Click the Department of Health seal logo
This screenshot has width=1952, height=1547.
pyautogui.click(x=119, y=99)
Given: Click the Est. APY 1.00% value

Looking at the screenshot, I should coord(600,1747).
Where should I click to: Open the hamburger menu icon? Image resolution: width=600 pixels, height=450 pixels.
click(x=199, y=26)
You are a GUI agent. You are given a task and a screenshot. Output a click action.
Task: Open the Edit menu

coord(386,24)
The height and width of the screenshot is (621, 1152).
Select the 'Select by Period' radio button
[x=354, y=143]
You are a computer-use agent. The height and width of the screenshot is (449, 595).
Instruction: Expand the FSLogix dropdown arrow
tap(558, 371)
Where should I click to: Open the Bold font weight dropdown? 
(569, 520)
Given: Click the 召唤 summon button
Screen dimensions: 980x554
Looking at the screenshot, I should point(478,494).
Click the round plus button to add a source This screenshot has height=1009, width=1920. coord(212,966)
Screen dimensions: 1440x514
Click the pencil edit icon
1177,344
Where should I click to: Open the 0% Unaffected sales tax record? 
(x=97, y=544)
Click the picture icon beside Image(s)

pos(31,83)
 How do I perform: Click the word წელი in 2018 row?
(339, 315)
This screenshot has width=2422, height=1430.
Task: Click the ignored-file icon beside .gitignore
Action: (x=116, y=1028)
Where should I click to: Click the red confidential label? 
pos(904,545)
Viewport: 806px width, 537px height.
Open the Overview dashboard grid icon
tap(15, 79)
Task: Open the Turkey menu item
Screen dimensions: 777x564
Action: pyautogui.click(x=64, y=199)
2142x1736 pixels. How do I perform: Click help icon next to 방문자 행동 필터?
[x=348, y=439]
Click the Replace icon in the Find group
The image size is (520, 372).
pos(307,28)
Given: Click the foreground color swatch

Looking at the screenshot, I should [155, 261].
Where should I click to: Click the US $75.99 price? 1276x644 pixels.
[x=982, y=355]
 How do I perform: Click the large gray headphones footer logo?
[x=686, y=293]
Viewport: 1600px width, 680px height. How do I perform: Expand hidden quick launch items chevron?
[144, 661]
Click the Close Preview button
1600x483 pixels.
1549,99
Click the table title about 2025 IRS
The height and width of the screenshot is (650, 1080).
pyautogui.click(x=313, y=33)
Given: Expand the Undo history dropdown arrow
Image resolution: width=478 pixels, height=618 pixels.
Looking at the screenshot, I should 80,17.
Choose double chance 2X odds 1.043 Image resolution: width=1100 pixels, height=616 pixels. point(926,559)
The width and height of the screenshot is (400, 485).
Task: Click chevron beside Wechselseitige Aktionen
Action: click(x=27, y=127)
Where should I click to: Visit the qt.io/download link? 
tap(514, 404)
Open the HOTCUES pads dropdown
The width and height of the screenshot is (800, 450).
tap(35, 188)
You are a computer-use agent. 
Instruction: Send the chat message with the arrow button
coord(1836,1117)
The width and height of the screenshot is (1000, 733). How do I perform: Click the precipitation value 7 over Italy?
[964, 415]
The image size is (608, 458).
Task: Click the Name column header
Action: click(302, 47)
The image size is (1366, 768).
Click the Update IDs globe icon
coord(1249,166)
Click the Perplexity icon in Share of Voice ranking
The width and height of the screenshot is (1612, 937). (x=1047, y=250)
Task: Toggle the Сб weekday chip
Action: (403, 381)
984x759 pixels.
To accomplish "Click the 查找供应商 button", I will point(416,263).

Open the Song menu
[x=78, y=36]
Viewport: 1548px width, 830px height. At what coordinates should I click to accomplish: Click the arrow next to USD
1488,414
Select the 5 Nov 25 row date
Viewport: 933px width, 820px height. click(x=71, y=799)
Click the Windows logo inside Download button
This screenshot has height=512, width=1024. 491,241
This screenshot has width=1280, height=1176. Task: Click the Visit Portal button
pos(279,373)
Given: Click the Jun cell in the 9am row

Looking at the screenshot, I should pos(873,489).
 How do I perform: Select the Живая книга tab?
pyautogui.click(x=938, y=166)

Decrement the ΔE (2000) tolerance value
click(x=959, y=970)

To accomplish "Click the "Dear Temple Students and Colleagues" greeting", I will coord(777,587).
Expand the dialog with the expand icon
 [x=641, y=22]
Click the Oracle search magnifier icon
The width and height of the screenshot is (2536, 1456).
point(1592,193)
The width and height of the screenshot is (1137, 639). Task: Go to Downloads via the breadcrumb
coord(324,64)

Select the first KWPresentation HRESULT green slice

────────

**What to do:**
Copy out, word for word, the rows above from the very first line down to and including the line that contains "coord(386,24)". Include nothing after that line.

**Solution:**
Click the Department of Health seal logo
This screenshot has width=1952, height=1547.
pyautogui.click(x=119, y=99)
Given: Click the Est. APY 1.00% value

Looking at the screenshot, I should coord(600,1747).
Where should I click to: Open the hamburger menu icon? Image resolution: width=600 pixels, height=450 pixels.
click(x=199, y=26)
You are a GUI agent. You are given a task and a screenshot. Output a click action.
Task: Open the Edit menu

coord(386,24)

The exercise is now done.